◆ GIVEN TEXT
• • • •
A program like Macchanger can change your MAC address to something spooky that would make someone want to stop monitoring you. On boot, I like to have my Raspberry Pi assume the MAC address range of a particularly scary government defense contractor's computers. I don't really advise that, so instead, I'll show you how to randomize your MAC address.

First, take the interface to be camouflaged down with:

ifconfig interfacename down

Then, change the MAC address with:

macchanger -r interfacename
ifconfig interfacename up

This should change the MAC address your wireless card leaks to the world. You can confirm this is working with:

macchanger –show interfacename

In Practice: How to Use SIGINT in Recon

In our real world example, we'll use probe logging as a form of signals intelligence to find information on a target passively. In a hypothetical scenario, we want to audit the employees of an office building for ways to get into company accounts and devices.
• • • •
◆ THE TASKS
a: For each statement, answer yes or no according to the macchanger passage, quoting the words that decide it: (i) The author recommends giving a device the MAC address range of a defense contractor's computers. (ii) The interface is taken down before its MAC address is changed. (iii) The real world example uses probe logging as a form of signals intelligence.
b: Set down the section of the macchanger passage that starts at the words "A program like" and stops after "your MAC address.", reproducing it without any changes.
You can complete the work here without the items that follow the macchanger passage.

◆ RECORD EXCERPTS
• • • •
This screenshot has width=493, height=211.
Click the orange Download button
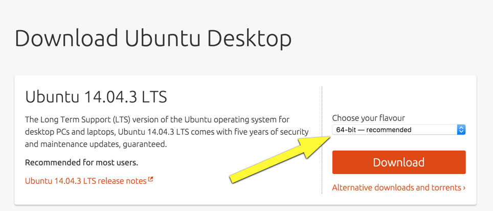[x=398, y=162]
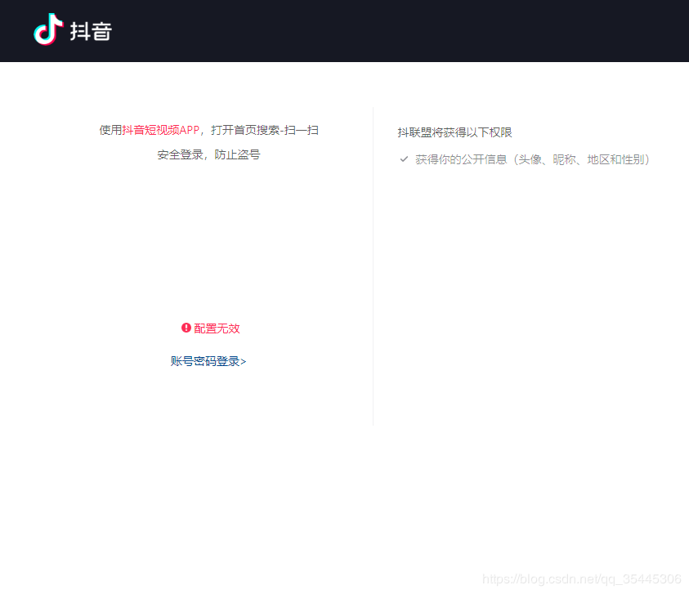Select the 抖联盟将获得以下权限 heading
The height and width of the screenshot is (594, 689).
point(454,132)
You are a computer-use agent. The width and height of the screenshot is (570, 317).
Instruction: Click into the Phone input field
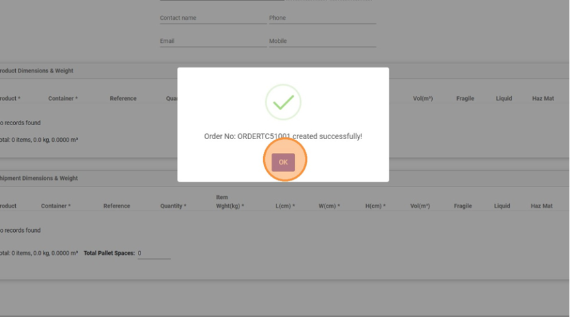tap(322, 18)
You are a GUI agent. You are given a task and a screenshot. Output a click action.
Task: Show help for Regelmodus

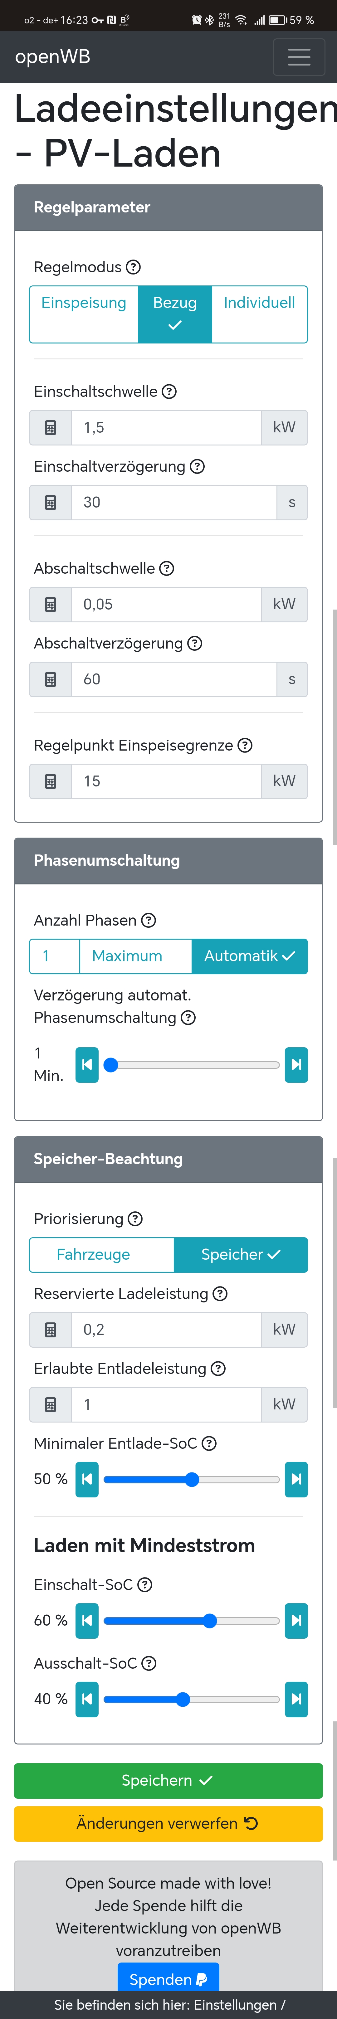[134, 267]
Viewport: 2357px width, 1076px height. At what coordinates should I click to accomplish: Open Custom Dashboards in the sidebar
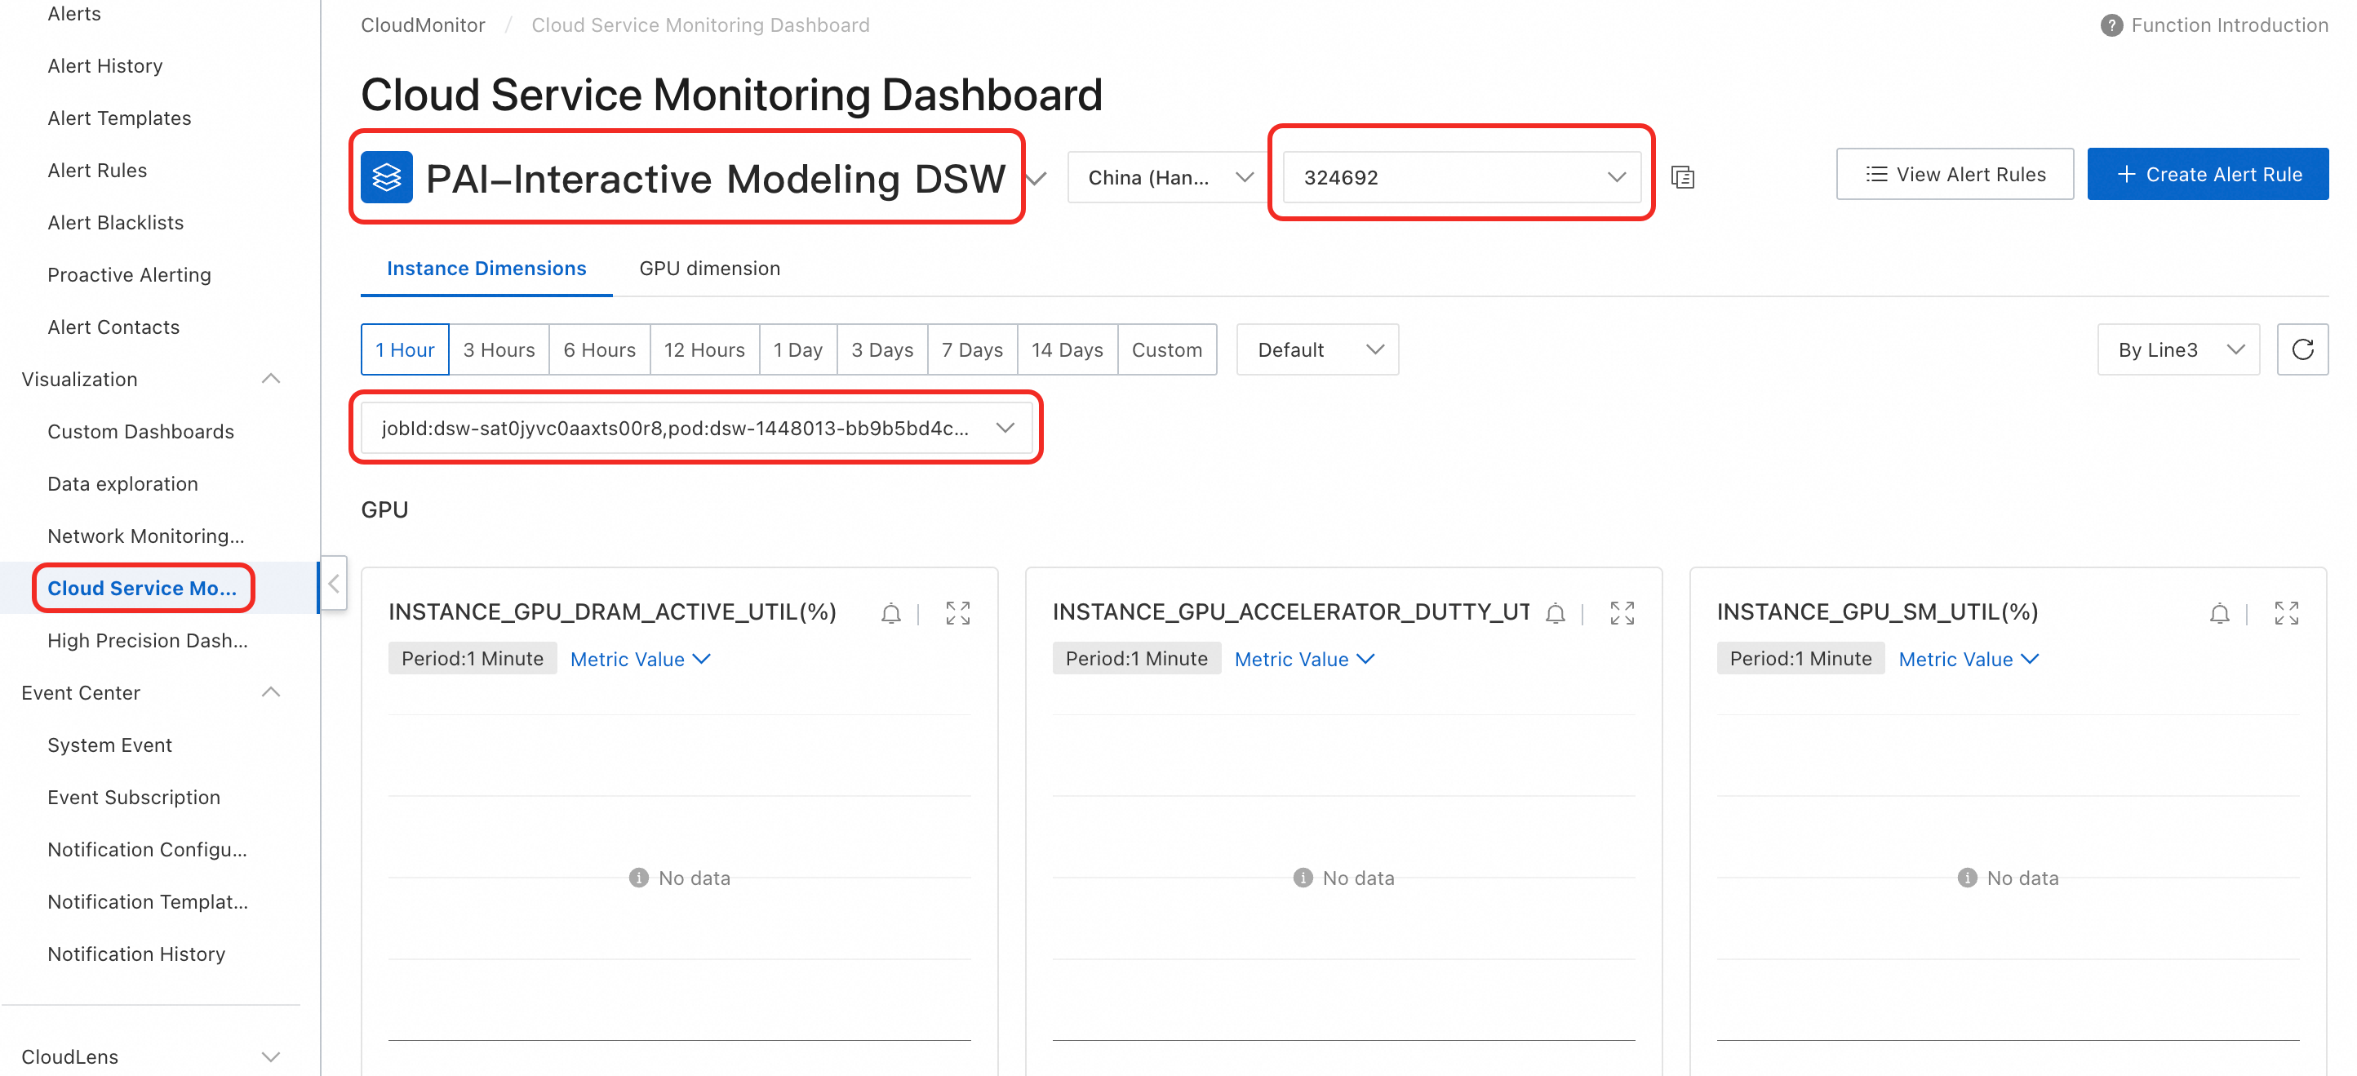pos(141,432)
• • • •
◆ EXPECTED OUTPUTS
a:
(i) No: "I don't really advise that, so instead, I'll show you how to randomize your MAC address."
(ii) Yes: "First, take the interface to be camouflaged down with:"
(iii) Yes: "we'll use probe logging as a form of signals intelligence to find information on a target passively."

b:
A program like Macchanger can change your MAC address to something spooky that would make someone want to stop monitoring you. On boot, I like to have my Raspberry Pi assume the MAC address range of a particularly scary government defense contractor's computers. I don't really advise that, so instead, I'll show you how to randomize your MAC address.